После шпаковских сорочек под китель с орденскими медалями и полвойны в разведроте в составе Первого Белорусского уже как-то и неудобно информировать автора об организации рабочего места бармена, о верхней и нижней стойках и о том, где именно хранится подобный инвентарь. Но я все равно скажу, вдруг не ему, но школьным выпускникам пригодится. Барные ложка и вилка, а также барные щипцы, штопор, нож-сомелье и барный нож располагаются справа от бармена на нижней стойке. Никогда их на верхнюю стойку, за которой сидят посетители, не кладут — из соображений гигиены и безопасности.
Впрочем, согласимся с тем, что это был очень плохой бар с безалаберным барменом. Посещать подобные заведения строго не рекомендуется, но такова была злая воля автора, и его героям осталось лишь последовать киношным штампам, которыми сочинитель явно вдохновлялся. Ваха всаживает так удачно подвернувшийся нож между юных эстонских ребрышек, а его напарник Алексей, не мешкая, находит на той же стойке телефон и быстренько удавливает шнуром другого нехорошего и тщедушного паренька.
То ли юные и тщедушные молодчики на этом закончились и остались одни крупные и матерые, то ли тщедушных было в таком товарном количестве, что всех не уделать, а может ещё и Ваха куда-то профукал только что обретённый и уже обагрённый кровью врага нож, но далее события приобретают трагический окрас. Два мгновенных «жмура» принарядившуюся в милитари эстонскую молодежь не останавливают, а наоборот — раззадоривают. И обоих героев рассказа забивают ногами насмерть в течение пяти минут на деревянном (это зачем-то особо подчеркивается автором, очевидно, какая-то значимая или символическая для него деталь) полу.
И эти пять минут для героев были «больше, чем несколько лет, которые они могли еще прожить, если бы не вышли в орденах и медалях в день Великой Победы». Скорее, если бы не зашли выпить «фронтовые сто грамм» в заведомо непригодное для этого место, но автор об этом уже забыл, увлекшись пояснительным пафосом.
Ясно сознавая, что прибегнул к зауряднейшему приёму под названием «слезогонка», автор снова собственной персоной вылезает в текст, но уже не жалуется на текстовый редактор. Он берёт выше, словно киношный Остап Ибрагимович, исполняющий куплет со словами «Нет, я не плачу, и не рыдаю!»: «И мне их совсем не жаль. Я просто не смею унизить их своей жалостью».

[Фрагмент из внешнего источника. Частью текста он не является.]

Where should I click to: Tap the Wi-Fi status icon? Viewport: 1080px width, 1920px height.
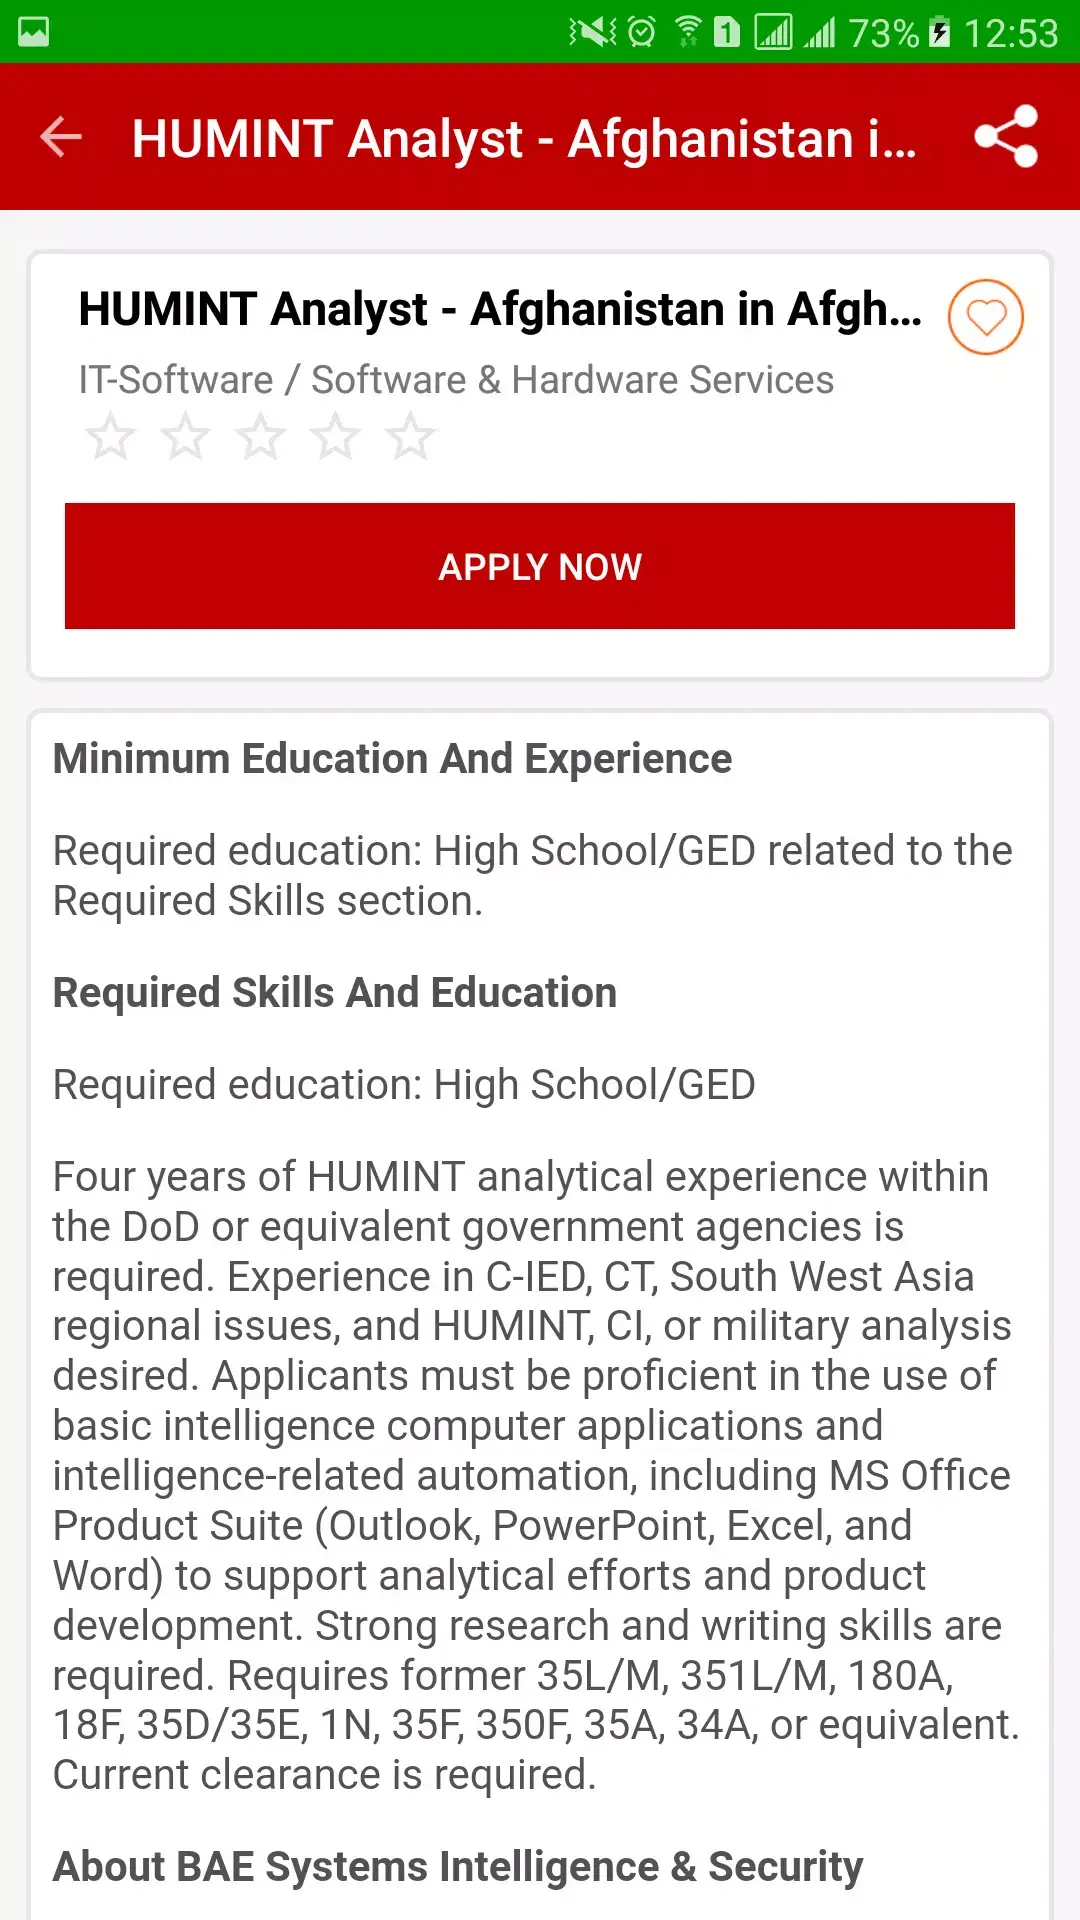pos(688,32)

На этой звенящей ноте так называемый «рассказ» и заканчивается. В воцарившейся опосля отзвеневшего пафоса тишине хочется отвесить автору земной поклон. Хотя бы за то, что удержался, не пустился во все тяжкие — ведь мог бы и про маленького хромого пёсика написать, которого ветеран подобрал на улице и носил с собой за пазухой, потому что дома пёсик мёрз, поскольку в Эстонии отопление очень дорогое, а ветерану отключали тепло за неуплату. Ну, а в баре пёсика мигом запинали бы с криками: «Русская свинская собака!», это к гадалке не ходи. Спасибо, Герман Умаралиевич, что совладали с собой. Если бы вы ещё не смели писать о ветеранах такие неграмотные бездарные рассказы — вообще цены вам бы не было.

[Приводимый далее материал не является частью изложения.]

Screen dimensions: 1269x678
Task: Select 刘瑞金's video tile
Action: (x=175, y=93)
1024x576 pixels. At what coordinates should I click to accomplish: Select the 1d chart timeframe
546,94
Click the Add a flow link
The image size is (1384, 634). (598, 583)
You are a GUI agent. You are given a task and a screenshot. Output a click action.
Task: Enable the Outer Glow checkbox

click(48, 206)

А вбивающих в поисковик слова «краткое содержание» школьников я очень даже понимаю. Кто ж виноват, кроме самого автора, что на две странички текста приходится полторы страницы безудержного словоблудия вперемешку с многоточиями, канцеляритом и нелепостями.
Имеет ли право автор писать неумные и косноязычные рассказы? Безусловно. И даже издатель публиковать их имеет полное право. А вот подсовывать такое нашим детям в образовательную программу права ни у кого нет. Во всяком случае, морального. Хотя с моралью нынче дела обстоят сами знаете как.